» ACTIVITY
Count every line below that holds the word "column", and give the number with no other words.

[DATA LISTING Boundary: Start]

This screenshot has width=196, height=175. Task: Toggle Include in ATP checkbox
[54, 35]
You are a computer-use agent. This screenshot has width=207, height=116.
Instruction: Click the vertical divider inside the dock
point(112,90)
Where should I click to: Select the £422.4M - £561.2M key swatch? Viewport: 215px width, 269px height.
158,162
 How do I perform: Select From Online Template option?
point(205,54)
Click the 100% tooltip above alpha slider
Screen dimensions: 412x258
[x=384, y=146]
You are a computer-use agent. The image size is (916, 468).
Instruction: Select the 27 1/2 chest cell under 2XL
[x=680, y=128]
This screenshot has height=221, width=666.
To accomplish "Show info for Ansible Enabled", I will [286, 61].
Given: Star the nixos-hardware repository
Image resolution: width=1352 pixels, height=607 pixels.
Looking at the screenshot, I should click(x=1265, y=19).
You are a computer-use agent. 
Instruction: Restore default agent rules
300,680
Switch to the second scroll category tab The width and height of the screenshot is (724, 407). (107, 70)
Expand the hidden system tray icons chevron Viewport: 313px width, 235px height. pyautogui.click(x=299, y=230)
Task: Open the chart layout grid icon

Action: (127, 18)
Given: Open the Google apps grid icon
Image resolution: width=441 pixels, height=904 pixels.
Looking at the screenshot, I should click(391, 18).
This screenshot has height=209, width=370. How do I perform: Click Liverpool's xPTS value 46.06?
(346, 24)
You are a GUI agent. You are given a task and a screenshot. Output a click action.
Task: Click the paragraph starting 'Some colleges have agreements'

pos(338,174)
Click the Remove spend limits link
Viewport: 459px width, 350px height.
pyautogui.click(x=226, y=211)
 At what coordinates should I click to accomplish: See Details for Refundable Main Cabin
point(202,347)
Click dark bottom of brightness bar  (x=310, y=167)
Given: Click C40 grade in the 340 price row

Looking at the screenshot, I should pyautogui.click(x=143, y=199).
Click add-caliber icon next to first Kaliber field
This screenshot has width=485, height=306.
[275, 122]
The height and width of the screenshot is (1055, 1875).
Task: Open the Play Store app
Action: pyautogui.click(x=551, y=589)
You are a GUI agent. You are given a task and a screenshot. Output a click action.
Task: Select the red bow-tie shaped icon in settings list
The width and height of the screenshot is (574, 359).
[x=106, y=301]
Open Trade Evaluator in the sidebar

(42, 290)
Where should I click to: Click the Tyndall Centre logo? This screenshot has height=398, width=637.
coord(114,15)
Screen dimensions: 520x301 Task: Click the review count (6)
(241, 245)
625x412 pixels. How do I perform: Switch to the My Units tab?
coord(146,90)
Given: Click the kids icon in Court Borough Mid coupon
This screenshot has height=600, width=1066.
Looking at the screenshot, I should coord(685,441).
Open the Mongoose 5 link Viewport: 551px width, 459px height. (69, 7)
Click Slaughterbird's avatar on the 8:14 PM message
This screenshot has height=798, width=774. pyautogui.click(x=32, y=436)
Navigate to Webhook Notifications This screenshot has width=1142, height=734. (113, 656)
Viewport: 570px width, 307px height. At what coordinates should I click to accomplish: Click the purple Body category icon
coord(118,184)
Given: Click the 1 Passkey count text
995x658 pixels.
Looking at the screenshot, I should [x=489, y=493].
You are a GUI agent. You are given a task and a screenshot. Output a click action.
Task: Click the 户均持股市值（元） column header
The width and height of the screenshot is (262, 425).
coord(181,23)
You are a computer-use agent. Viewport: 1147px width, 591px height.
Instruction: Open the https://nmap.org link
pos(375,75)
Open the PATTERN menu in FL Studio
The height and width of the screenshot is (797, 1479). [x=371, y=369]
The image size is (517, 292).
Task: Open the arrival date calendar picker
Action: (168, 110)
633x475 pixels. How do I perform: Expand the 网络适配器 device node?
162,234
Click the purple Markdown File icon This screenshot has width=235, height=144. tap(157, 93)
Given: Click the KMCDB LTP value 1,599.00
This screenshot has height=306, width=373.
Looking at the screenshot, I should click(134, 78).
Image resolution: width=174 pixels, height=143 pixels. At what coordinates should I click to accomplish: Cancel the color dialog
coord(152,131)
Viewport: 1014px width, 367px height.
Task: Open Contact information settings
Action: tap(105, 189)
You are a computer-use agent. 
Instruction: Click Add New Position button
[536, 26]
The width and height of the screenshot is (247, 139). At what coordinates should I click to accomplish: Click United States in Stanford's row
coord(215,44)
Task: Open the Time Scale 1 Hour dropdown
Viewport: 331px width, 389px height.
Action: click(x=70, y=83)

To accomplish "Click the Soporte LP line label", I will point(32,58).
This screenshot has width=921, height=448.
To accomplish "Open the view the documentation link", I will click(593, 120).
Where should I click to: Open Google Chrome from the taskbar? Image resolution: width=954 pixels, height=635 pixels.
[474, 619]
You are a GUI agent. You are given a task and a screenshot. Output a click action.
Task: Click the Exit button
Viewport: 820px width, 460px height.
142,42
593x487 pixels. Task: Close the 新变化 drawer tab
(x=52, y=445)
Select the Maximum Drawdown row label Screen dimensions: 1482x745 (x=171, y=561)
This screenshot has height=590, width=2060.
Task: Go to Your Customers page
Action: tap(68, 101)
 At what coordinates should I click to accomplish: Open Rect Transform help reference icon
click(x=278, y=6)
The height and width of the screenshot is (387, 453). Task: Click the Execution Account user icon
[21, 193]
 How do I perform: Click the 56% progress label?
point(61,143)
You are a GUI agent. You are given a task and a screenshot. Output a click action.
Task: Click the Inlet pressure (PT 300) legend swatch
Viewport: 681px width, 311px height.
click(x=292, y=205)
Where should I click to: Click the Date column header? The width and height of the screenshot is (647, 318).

[DATA LISTING Boundary: End]

» FINAL ANSWER
2